WHAT THE EXERCISE ASKS
Only the lines in the entries below from the line with "Go to Help home icon" to the line with "Select the Advanced", both included, belong in the answer, transcribed exactly and without pictures.

PROVIDED RECORDS
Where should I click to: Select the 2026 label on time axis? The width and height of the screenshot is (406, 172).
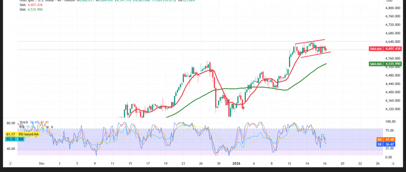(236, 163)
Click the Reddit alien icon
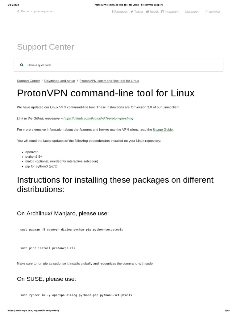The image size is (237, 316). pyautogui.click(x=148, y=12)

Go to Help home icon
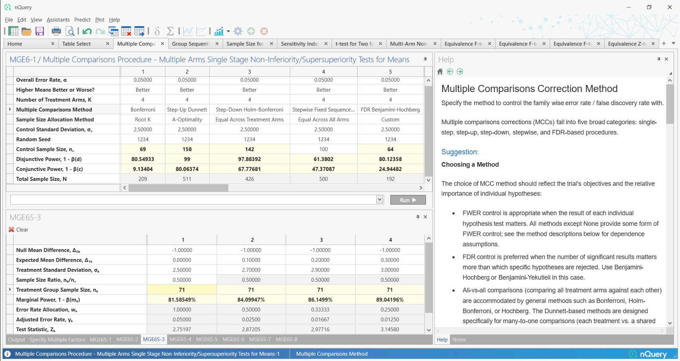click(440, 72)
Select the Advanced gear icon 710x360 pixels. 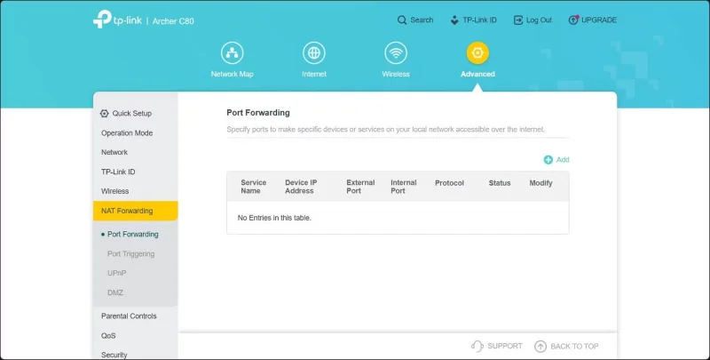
---
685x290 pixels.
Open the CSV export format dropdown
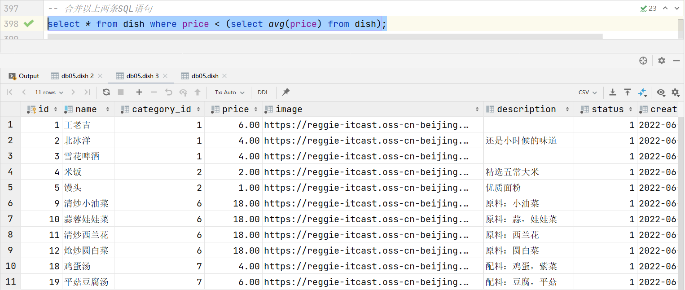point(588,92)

OUTPUT
Go to Help home icon
click(440, 72)
Select the Advanced gear icon 710x360 pixels. 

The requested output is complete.